主催: 人工知能学会
会議名: 第73回 言語・音声理解と対話処理研究会
回次: 73
開催地: 東京大学本郷キャンパス 工学部新2号館9階 93B
開催日: 2015/03/09
p. 09-
This study offers a critique of representationalist theories of cognition by observing how embodied actions, such as speakers' mouth movements during speech and listeners' nodding to indicate a collaborative attitude, are encoded as bodily memories. This paper draws on a corpus-based micro-analysis of multimodal interaction using sign language and tactile sign language and considers two phenomena: (1) the use of mouthing during sign language interaction, and (2) the use of nodding and backchannel cues during tactile sign language interaction. In analysis 1, I found that native signers used mouthing in ways that resembled its original function (e.g., for conveying images of unknown words in their minds).

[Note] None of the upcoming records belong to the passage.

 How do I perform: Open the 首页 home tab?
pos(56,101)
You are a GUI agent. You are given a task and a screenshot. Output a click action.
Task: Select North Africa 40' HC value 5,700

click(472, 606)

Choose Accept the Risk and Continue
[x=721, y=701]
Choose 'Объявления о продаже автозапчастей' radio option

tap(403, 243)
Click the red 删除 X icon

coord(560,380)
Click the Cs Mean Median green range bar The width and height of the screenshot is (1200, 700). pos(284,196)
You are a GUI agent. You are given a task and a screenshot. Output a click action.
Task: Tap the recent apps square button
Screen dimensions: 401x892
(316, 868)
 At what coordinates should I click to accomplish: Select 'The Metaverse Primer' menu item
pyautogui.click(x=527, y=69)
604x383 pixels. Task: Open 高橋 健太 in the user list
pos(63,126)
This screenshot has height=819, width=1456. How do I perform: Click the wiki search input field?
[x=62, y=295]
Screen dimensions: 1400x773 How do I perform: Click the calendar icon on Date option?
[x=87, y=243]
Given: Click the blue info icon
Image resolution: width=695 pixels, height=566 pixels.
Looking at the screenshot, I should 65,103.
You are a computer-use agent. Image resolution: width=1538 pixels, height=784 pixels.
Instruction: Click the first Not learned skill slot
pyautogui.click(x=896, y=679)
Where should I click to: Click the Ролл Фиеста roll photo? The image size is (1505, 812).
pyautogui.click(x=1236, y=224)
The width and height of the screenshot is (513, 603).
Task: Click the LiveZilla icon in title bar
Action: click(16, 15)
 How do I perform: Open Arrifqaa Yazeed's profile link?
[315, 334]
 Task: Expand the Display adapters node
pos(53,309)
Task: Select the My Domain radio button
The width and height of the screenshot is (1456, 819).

In analysis 2, I found examples in which, at early stages of using tactile sign language, deafblind individuals with congenital deafness used nodding and backchannel cues similar to a visual signer's. However, deafblind individuals with a long history of tactile signing shifted drastically toward a more tactile modality for expressing backchannel cues. As a result of these observations, I apply insights from research regarding embodied actions to communication involving sign language and tactile sign language.